_Task description_. Reproduce word for word the line that contains "Viewport: 662px width, 436px" and each line that follows it, stopping after the final line of the material.

--- Provided data Enclosed Below ---

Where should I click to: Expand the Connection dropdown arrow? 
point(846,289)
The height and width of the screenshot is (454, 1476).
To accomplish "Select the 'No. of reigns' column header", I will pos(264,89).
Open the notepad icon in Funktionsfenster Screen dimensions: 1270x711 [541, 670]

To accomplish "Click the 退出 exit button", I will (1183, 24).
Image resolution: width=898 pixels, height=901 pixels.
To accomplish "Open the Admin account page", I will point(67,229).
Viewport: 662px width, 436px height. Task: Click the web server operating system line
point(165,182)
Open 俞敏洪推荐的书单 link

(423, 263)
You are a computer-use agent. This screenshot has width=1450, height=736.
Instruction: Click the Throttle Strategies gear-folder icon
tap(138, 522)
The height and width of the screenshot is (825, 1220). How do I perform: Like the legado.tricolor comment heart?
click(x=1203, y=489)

--- End of Enclosed Provided data ---

_Answer_.
Viewport: 662px width, 436px height. Task: Click the web server operating system line
point(165,182)
Open 俞敏洪推荐的书单 link

(423, 263)
You are a computer-use agent. This screenshot has width=1450, height=736.
Instruction: Click the Throttle Strategies gear-folder icon
tap(138, 522)
The height and width of the screenshot is (825, 1220). How do I perform: Like the legado.tricolor comment heart?
click(x=1203, y=489)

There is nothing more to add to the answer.